Could you work out the number of lines in the listing that include the word "Given" and reply with that figure alone?
*** Records supplied ***
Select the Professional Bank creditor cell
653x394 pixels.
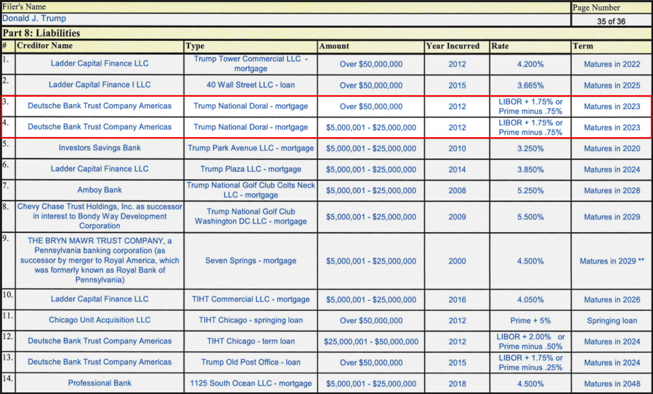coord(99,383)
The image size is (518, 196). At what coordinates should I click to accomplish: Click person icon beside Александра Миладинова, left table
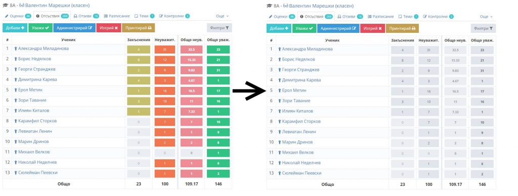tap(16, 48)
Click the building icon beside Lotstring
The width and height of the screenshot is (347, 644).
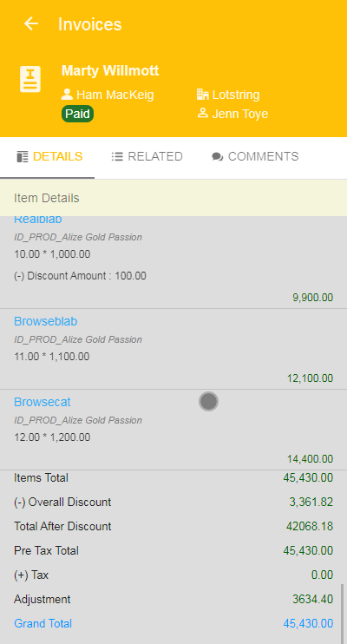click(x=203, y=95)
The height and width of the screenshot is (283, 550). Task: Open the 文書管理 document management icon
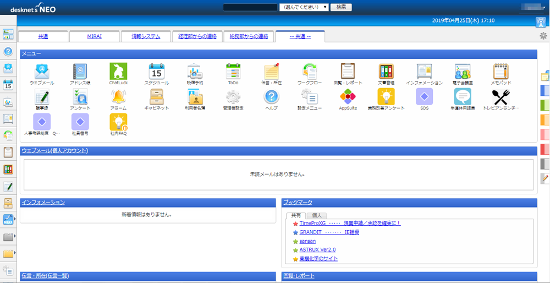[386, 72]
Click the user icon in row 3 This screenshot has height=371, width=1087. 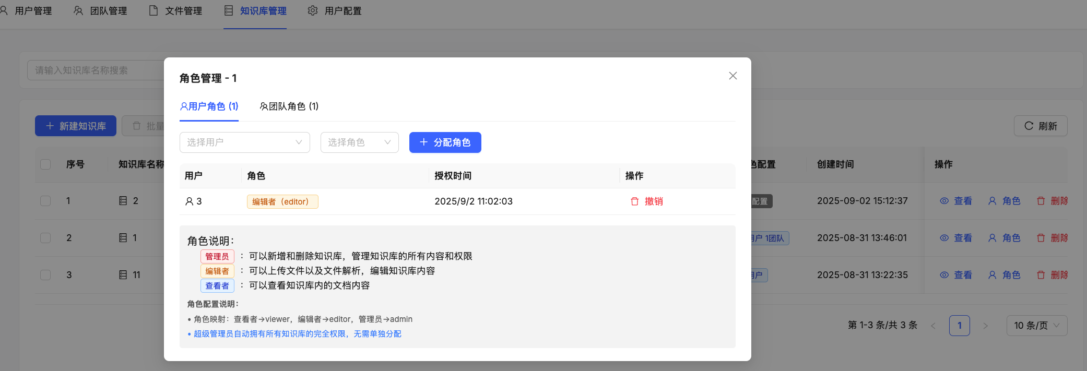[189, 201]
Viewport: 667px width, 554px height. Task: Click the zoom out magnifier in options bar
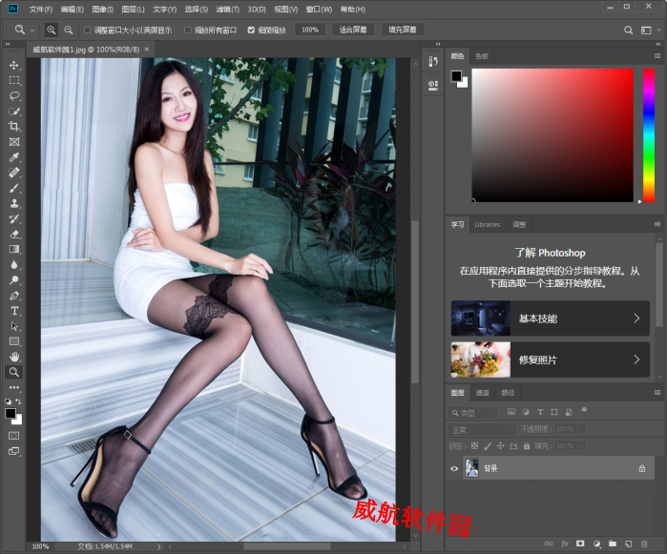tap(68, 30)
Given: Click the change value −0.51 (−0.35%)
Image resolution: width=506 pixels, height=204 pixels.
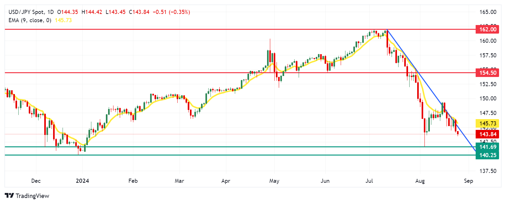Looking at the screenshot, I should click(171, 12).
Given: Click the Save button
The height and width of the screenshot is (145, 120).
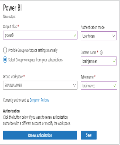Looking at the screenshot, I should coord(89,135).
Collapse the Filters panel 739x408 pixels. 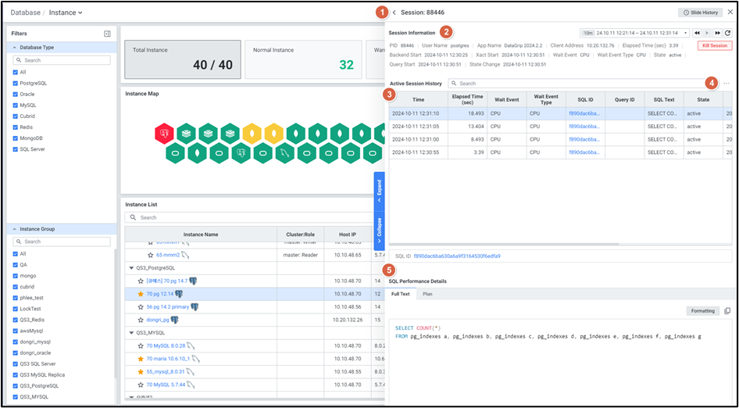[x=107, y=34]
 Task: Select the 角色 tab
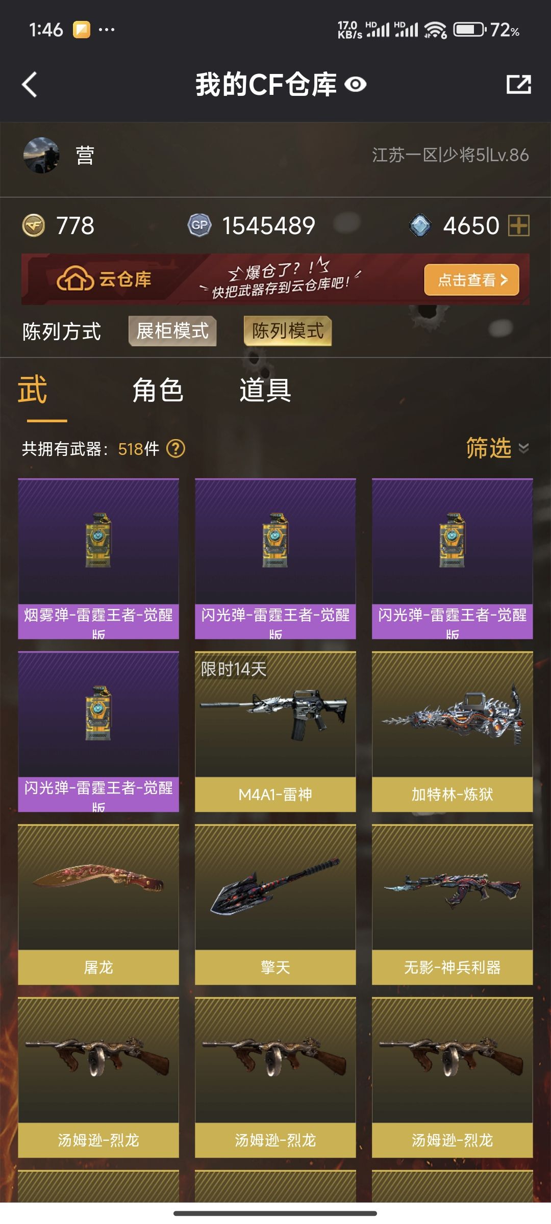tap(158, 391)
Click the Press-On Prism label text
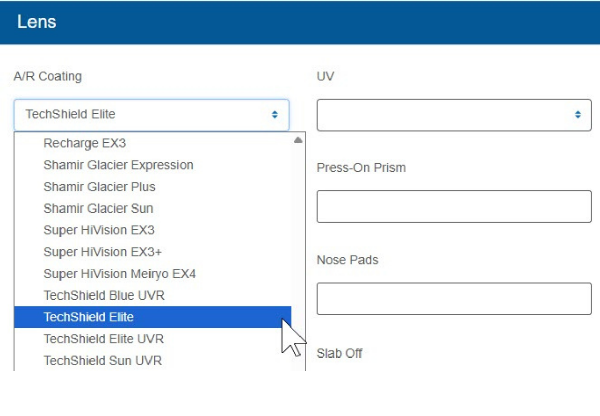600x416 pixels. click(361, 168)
*** End of Records supplied ***
Finished exercise :: 2